[Saved entries]
▼

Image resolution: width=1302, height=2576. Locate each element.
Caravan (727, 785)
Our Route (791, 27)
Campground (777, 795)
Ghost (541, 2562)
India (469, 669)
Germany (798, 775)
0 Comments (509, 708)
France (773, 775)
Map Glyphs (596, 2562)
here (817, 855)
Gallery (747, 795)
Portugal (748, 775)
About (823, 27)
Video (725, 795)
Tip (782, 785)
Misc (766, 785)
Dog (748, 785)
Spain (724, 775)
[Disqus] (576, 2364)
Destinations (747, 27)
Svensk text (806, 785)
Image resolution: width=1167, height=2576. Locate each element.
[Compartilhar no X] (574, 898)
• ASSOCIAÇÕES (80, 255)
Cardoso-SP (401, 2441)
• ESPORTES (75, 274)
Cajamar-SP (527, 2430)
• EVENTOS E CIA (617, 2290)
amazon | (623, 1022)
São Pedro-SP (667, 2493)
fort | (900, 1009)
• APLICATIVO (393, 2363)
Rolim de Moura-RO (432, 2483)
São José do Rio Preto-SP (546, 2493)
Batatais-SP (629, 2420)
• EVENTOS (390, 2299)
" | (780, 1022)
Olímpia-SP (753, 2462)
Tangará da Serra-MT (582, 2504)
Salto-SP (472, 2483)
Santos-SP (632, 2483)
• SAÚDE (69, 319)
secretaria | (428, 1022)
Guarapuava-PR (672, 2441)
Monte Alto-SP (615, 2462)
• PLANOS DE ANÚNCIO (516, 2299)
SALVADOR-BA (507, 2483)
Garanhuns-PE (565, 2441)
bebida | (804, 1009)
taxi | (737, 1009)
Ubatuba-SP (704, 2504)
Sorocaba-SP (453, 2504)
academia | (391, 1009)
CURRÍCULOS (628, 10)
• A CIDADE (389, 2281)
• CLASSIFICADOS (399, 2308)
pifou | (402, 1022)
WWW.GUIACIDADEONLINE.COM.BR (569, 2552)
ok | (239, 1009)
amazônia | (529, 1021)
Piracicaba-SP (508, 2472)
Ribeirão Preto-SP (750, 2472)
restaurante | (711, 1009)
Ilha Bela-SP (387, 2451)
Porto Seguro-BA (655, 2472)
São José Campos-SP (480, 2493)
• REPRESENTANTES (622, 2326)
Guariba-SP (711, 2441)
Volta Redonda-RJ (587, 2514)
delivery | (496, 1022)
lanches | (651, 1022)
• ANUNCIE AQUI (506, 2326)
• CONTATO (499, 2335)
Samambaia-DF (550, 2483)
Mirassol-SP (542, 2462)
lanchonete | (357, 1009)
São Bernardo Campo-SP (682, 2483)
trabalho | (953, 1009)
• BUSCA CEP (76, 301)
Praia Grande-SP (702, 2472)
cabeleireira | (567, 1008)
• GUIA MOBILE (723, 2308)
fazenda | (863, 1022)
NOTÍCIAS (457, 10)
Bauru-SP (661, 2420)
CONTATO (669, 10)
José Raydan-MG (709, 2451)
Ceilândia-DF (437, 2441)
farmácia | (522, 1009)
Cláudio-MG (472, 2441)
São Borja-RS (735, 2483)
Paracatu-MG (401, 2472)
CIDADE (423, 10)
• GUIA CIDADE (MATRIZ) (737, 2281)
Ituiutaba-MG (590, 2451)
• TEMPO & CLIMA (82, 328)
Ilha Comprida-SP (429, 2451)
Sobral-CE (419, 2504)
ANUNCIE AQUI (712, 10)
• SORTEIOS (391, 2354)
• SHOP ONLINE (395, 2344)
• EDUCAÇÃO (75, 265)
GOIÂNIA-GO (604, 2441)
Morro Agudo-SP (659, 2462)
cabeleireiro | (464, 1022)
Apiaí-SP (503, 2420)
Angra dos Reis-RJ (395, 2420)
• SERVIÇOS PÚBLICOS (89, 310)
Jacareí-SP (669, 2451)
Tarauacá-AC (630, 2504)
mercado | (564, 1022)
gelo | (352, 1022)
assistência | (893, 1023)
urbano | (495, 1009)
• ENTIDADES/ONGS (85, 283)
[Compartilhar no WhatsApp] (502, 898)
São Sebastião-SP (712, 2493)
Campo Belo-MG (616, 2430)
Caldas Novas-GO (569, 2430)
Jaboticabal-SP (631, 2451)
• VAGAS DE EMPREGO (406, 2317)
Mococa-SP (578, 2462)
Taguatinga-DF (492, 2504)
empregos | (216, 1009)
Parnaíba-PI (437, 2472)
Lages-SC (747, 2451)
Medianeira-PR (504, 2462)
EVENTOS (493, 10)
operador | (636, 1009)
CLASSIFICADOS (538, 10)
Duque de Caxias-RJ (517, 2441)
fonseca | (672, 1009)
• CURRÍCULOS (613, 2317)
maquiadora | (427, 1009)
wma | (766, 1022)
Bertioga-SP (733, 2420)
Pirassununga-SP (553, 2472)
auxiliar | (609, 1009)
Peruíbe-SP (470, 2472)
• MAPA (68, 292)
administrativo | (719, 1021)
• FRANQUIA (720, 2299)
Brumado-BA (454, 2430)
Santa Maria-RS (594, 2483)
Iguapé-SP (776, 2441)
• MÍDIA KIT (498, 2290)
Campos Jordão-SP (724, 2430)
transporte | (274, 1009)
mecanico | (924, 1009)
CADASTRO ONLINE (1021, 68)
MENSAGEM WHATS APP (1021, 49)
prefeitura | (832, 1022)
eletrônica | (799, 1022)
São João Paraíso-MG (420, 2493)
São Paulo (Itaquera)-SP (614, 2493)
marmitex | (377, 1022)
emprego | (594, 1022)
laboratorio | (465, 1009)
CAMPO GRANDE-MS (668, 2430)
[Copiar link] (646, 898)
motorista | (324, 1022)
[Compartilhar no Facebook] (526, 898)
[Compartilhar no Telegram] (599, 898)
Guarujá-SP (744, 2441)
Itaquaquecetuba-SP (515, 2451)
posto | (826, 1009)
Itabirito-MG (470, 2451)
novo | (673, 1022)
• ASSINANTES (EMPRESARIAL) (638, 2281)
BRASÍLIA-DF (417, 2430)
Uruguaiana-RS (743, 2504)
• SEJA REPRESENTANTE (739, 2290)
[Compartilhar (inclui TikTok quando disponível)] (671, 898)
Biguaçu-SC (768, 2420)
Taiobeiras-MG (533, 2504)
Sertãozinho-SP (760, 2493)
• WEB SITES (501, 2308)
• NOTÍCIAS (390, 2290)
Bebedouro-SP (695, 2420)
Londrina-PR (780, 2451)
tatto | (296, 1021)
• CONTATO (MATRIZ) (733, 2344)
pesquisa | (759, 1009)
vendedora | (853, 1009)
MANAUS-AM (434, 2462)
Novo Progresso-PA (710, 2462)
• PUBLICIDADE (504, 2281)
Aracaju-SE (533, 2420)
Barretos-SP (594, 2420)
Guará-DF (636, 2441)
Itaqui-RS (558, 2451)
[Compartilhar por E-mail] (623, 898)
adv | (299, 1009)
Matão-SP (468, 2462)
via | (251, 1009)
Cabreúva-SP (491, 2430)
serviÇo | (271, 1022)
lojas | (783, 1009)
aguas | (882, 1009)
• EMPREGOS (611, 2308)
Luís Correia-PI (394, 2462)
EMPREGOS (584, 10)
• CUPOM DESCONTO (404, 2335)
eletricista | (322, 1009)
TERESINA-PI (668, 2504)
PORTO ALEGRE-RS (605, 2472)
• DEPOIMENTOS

▲

# EXERCISE AIM
All that is needed is the opening run of the data, given again exactly: please include every line from the first through the line with "Guariba-SP (711, 2441)", both ends kept.

# THE COMPLETED TASK
Image resolution: width=1302, height=2576. Locate each element.
Caravan (727, 785)
Our Route (791, 27)
Campground (777, 795)
Ghost (541, 2562)
India (469, 669)
Germany (798, 775)
0 Comments (509, 708)
France (773, 775)
Map Glyphs (596, 2562)
here (817, 855)
Gallery (747, 795)
Portugal (748, 775)
About (823, 27)
Video (725, 795)
Tip (782, 785)
Misc (766, 785)
Dog (748, 785)
Spain (724, 775)
[Disqus] (576, 2364)
Destinations (747, 27)
Svensk text (806, 785)
Image resolution: width=1167, height=2576. Locate each element.
[Compartilhar no X] (574, 898)
• ASSOCIAÇÕES (80, 255)
Cardoso-SP (401, 2441)
• ESPORTES (75, 274)
Cajamar-SP (527, 2430)
• EVENTOS E CIA (617, 2290)
amazon | (623, 1022)
São Pedro-SP (667, 2493)
fort | (900, 1009)
• APLICATIVO (393, 2363)
Rolim de Moura-RO (432, 2483)
São José do Rio Preto-SP (546, 2493)
Batatais-SP (629, 2420)
• EVENTOS (390, 2299)
" | (780, 1022)
Olímpia-SP (753, 2462)
Tangará da Serra-MT (582, 2504)
Salto-SP (472, 2483)
Santos-SP (632, 2483)
• SAÚDE (69, 319)
secretaria | (428, 1022)
Guarapuava-PR (672, 2441)
Monte Alto-SP (615, 2462)
• PLANOS DE ANÚNCIO (516, 2299)
SALVADOR-BA (507, 2483)
Garanhuns-PE (565, 2441)
bebida | (804, 1009)
taxi | (737, 1009)
Ubatuba-SP (704, 2504)
Sorocaba-SP (453, 2504)
academia | (391, 1009)
CURRÍCULOS (628, 10)
• A CIDADE (389, 2281)
• CLASSIFICADOS (399, 2308)
pifou | (402, 1022)
WWW.GUIACIDADEONLINE.COM.BR (569, 2552)
ok | (239, 1009)
amazônia | (529, 1021)
Piracicaba-SP (508, 2472)
Ribeirão Preto-SP (750, 2472)
restaurante | (711, 1009)
Ilha Bela-SP (387, 2451)
Porto Seguro-BA (655, 2472)
São José Campos-SP (480, 2493)
• REPRESENTANTES (622, 2326)
Guariba-SP (711, 2441)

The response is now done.